While King spent an surprising amount of time fleshing out the new characters, I felt that they were not only ill conceived, but less than believable. King's strong point has always been creating interesting and unforgettable characters that are believable as human beings. Without that, many of his horror stories could not have the impact that they do. It's the deeply human quality of his characters that makes you identify and thus fear for them.

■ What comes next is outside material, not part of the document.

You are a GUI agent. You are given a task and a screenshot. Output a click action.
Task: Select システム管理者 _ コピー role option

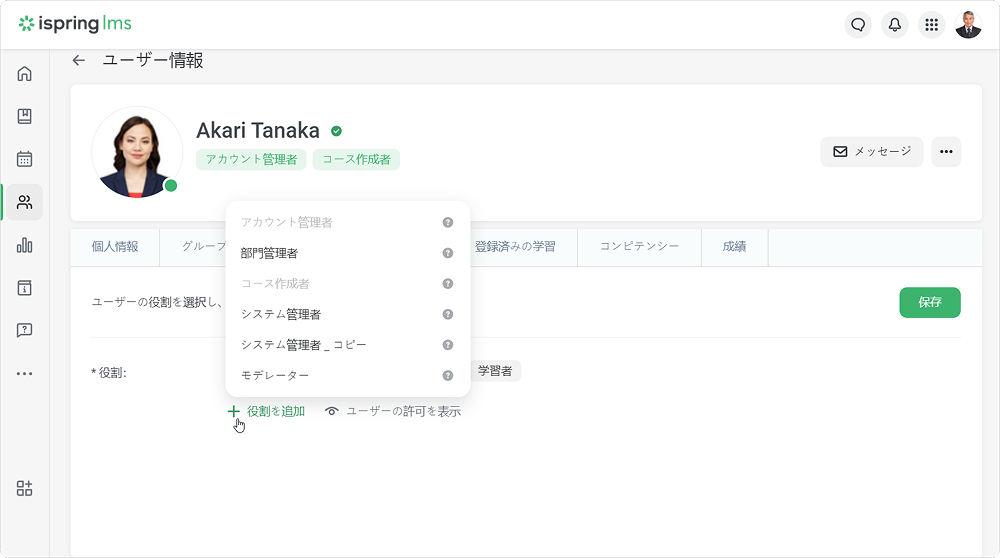pyautogui.click(x=303, y=345)
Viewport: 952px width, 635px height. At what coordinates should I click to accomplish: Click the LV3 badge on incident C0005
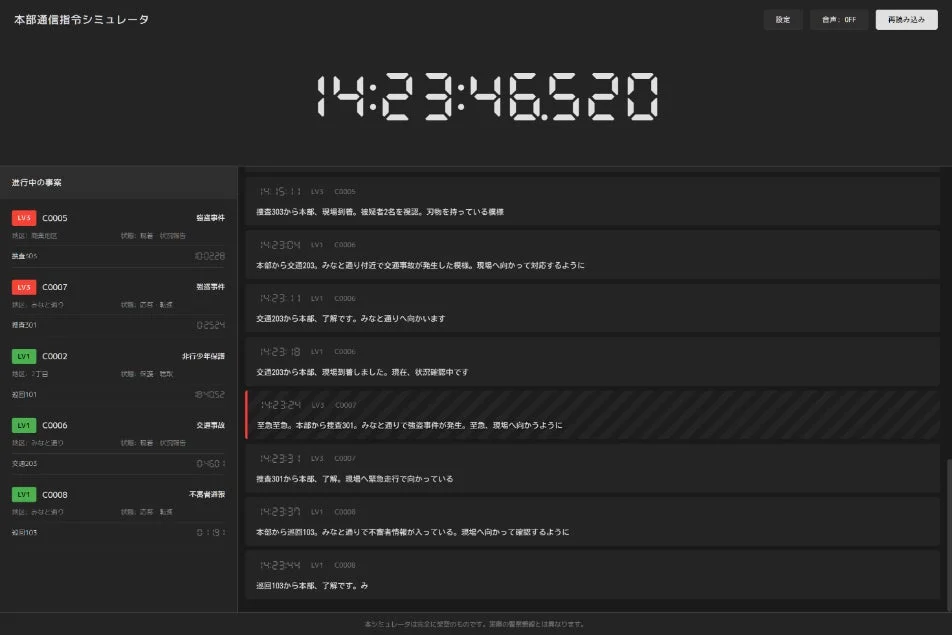22,217
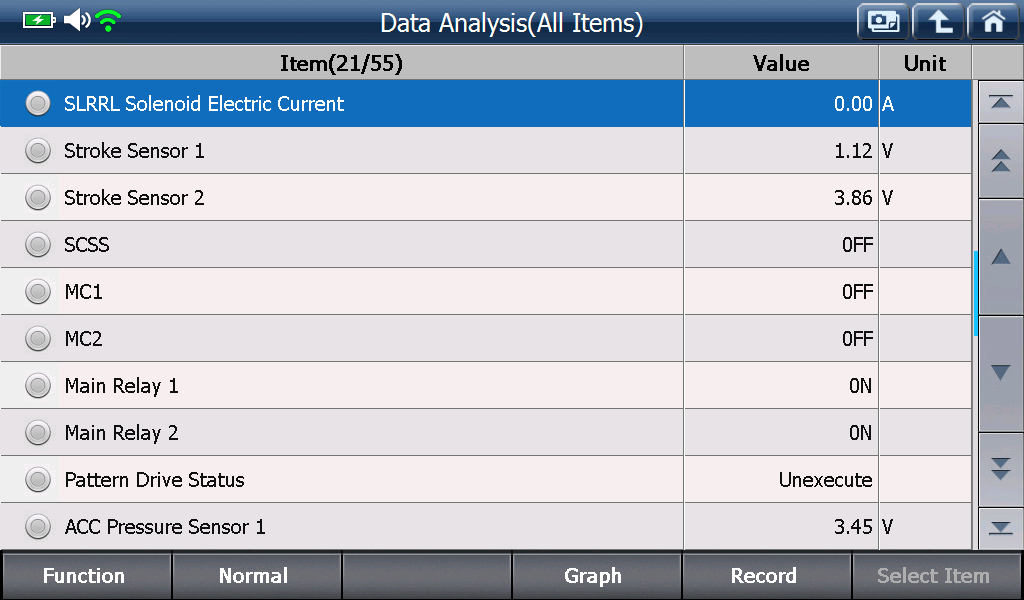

From the first pages of The Gunslinger, Roland struck me as the sort of character---maybe a little cliched, a tad less than original---but a well-fleshed out archetype of the western hero. He is believable and intriguing. One can not say the same for his sidekicks in The Drawing of Three. Eddie and Odetta bored me. Much of what is said about the two felt contrived, from Eddie's heroism, to the love that is conviniently blossoming between the two, everything King does with the two seem forced rather than inspired.
The problem was that the whole book feels forced. And what needed to be told cover to cover, should have only taken a couple of chapters, not an entire book. Much is wasted on needlessly long action sequences, time jumps, and tedious backstory. It did not help that King's language in the book irked me. The gunslinger is this, Eddie is that. Odetta knew this. No showing, and a whole lot of telling that seemed too convinient.
For now, I'm not sure I care what happens to Roland, Eddie and Odetta. It's really Roland's history, his world and his purposes for the journey that intrigue me. But I am not sure I could survive another tedious book in the same vein to get to those things. That's the problem with planning of series of books to tell a story. You end up adding too much fluff and the story suffers.